Friday, August 22, 2008

Intimate Community

Valerie at posterous writes,
. . .the density of conversation falls off very fast as the system scales even a little bit. You have to have some way to let users hang onto the less is more pattern, in order to keep associated with one another. (end quote)
(How do I turn off italics? I tried ending the quote and of course using the italic toggle.)
In this quote, Valerie assumes community (or "group" in her usage) includes close relationships between members (in my last post I refer to this as "intimate" community). Most others in this class describe community as much more loosely woven. For them, scale is irrelevant and there is little mention of communication among more than a few members. We need to develop a vocabulary that distinguishes between varieties of community because I think all of them fall within the meaning of community in this course.




2 comments:

... said...

I go back to the 12 Principles of Collaboration. There are several characteristics / principles that are affected by scale or become important as the community scales - identity, reputation, communications... When the community is small, these are implicit. As the community grows these principles have to be addressed explicitly. You know the community is really big when governance and boundaries matter.

about the italics - blogger tend to keep too many formatting tags and it is hard to remove them without resorting to HTML.

***** said...

Hi peoples,

". . .the density of conversation falls off very fast as the system scales even a little bit. You have to have some way to let users hang onto the less is more pattern, in order to keep associated with one another."

That's good. Information overload is reduced greatly. Every great and large organization boils down to small groups of 10 or 15 people. That's about how many the average person can process.

Every large international organization that I have ever been a part of organized like that. You see that everywhere.

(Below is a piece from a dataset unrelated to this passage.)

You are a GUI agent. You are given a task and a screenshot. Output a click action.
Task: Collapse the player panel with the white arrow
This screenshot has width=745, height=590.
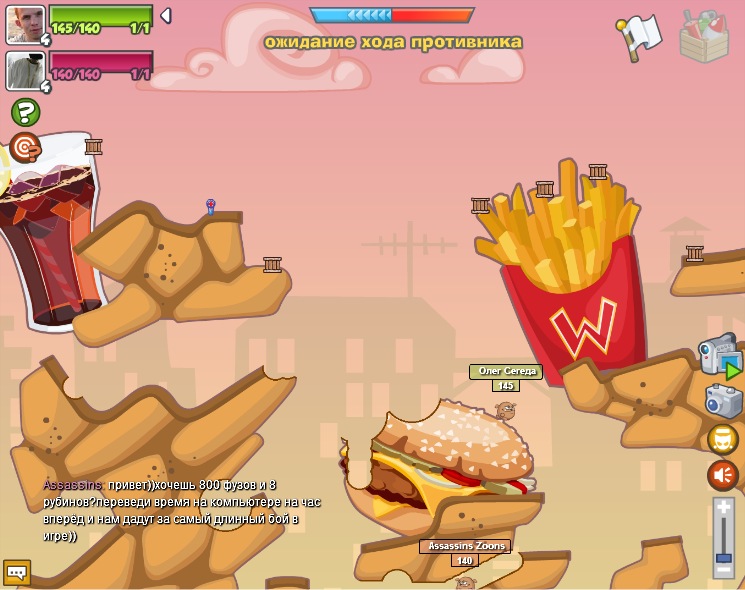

The President's Cabinet is at that size. The Iraq Study Group was 10 people.

Also groups should never be any larger than what the average person can lead. That way the group does not need superhumans to function, since an average person can lead it.

To change the text formatting with the buttons, first hit the space key, then hit the formatting button, whether it is italics, bold or any other. If the cursor is up against the last letter of your text, it will automatically carry over the formatting of that text. Thus, hit the space bar first!